27 Ocak 2012 Cuma

sarı

çok garip zamanlar. insanlar sürekli ağzımın içine bakıyor, çılgınca soru soruyor. sevgili blog, "ee gerdek???" sorusunu bile duydu bu kulaklar ki hani sen ben biliyoruz, bana sorulacak soru değil. şöylece bi baktım, sustular. bi de ilk başlarda salak gibi "acil nikah gerekiyodu" filan diyodum, birazdan doğuracağımı sanıyodu insanlar galiba, artık daha normal izah ediyorum. yakında bant kaydı çalıcam. sahiden böyle bi özrüm var. annemin dediği gibi: "brezilyadaki fındık fiyatları desem susmazsın, nikahını anlatamıyosun." neyse.

genel sağlık sigortası psikopatlığını çözmeye çalışıyorum. bi haftadır filan, bi yandan da bu manyaklıkla boğuşuyorum. pencere vergisi gibi, gözünün üstünde kaş var vergisi gibi.

dün biz bir tenis turnuvasında daha yarı finali birlikte seyredemedik blog; ama çeyrek finalleri birlikte izlemiştik işte. bu da bir şey. iki kişiyle tenis maçı izlemeyi çok seviyorum: biri annem, biri de tazecik biriciğim. onlar olmadan izlemek garip geliyor. bi de yani, federer ve nadal deyince benim aklıma toprak kort geliyor, sıcak hava, roland garros. oraya aitler gibi. djokovic ve murray maçı o kadar belliydi ki izlemedim bile.

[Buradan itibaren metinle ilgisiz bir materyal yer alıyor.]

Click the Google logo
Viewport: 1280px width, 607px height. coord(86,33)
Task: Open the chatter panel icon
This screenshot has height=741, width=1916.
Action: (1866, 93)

bence güzel bir sabahlık ve güzel bir broş, insanı mutlu eden ayrıntılar. robdöşambr denen naneyi ne kadar sevmiyorsam, insanı sabah mahmurluğuyla salınan bi japon balığına çeviren sabahlıkları da bir o kadar seviyorum. anneanneminki kadar güzel olmasın, yeni bir sabahlığım var. broş da mesela, ne güzel bi takı. kolye değil, küpe değil - broş. sevgili ev arkadaşım bu konuda iyidir efendim. benim de ufak yaka iğnelerim var; ama broş başka bi şi. kardeşim bana bi broş hediye etti ve artık kış kötü bi şi diil.

perulu minik adaşım artık guyana'da yaşıyor. annesine çok benziyor, çok güzel gülümsüyor. Guyana hakkında çok bi şi bilmediğimiz, wikipedia'daki türkçe sayfasından da belli: "böyle de bi şi var" diyor anca. olsun. ben öğreniyorum yavaştan.

11 ay sonra, yine tahliye çıkmadı. 11. davaya kaldı, biz de mart ayını bekleriz.
kartopu oynamazlar da erguvanları görürler. bekleriz.
sonuçta "denizlere çıkar sokaklar" dizesini onlar değil biz yazdık. bekleriz. öyle bir bekleriz ki "ahmet-nedim pabucu yarım / çık dışarıya oynayalım!" diyen bir coşkuyla bekleriz, onlara rağmen neşeli, onlara rağmen umutlu. Birgün muhabiri zeynep'in gülümsemesi, odtülü hikmet'in çıplak parmağı gibi bekleriz. asık suratların kravatları bunu asla anlayamayacak.